### Dataset
[START]

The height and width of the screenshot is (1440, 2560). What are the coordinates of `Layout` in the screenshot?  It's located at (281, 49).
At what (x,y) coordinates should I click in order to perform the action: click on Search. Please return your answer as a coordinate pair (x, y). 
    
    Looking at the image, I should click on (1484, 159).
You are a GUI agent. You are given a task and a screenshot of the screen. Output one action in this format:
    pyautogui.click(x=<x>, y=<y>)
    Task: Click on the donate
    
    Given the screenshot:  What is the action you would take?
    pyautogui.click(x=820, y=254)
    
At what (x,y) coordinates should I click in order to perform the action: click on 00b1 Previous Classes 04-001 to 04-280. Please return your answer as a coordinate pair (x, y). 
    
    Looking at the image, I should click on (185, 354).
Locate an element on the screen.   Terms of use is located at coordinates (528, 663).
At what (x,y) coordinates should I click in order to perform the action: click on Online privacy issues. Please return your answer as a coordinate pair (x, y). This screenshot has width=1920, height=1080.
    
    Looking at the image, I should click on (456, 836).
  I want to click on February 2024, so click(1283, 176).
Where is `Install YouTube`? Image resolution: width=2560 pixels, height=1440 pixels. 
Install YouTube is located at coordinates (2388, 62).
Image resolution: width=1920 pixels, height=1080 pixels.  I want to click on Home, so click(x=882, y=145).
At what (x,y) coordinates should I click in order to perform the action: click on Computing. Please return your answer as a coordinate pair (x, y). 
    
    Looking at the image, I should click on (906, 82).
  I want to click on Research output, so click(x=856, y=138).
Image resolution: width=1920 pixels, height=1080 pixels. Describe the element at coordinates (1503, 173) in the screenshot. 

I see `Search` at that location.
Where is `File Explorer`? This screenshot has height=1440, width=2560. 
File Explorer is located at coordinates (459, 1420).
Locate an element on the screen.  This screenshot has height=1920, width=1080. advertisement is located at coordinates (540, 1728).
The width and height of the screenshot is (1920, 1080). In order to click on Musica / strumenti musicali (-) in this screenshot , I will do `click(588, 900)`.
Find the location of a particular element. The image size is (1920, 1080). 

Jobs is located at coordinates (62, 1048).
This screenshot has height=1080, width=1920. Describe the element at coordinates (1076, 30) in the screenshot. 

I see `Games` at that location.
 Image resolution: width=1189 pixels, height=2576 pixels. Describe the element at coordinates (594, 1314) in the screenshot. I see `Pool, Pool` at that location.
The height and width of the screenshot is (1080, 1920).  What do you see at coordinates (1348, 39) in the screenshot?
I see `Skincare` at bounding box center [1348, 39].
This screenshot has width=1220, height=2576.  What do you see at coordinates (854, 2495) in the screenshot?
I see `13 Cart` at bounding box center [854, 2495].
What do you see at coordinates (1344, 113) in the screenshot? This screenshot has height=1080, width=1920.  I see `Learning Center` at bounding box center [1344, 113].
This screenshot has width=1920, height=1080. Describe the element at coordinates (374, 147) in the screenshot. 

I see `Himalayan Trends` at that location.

[END]

### What this task involves
Repeat the lines of the records word for word, beginning with the line that contains "The height and width of the screenshot is (1080, 1920)." and running through the end of the records, both ends included.

### Solution
The height and width of the screenshot is (1080, 1920).  What do you see at coordinates (1348, 39) in the screenshot?
I see `Skincare` at bounding box center [1348, 39].
This screenshot has width=1220, height=2576.  What do you see at coordinates (854, 2495) in the screenshot?
I see `13 Cart` at bounding box center [854, 2495].
What do you see at coordinates (1344, 113) in the screenshot? This screenshot has height=1080, width=1920.  I see `Learning Center` at bounding box center [1344, 113].
This screenshot has width=1920, height=1080. Describe the element at coordinates (374, 147) in the screenshot. 

I see `Himalayan Trends` at that location.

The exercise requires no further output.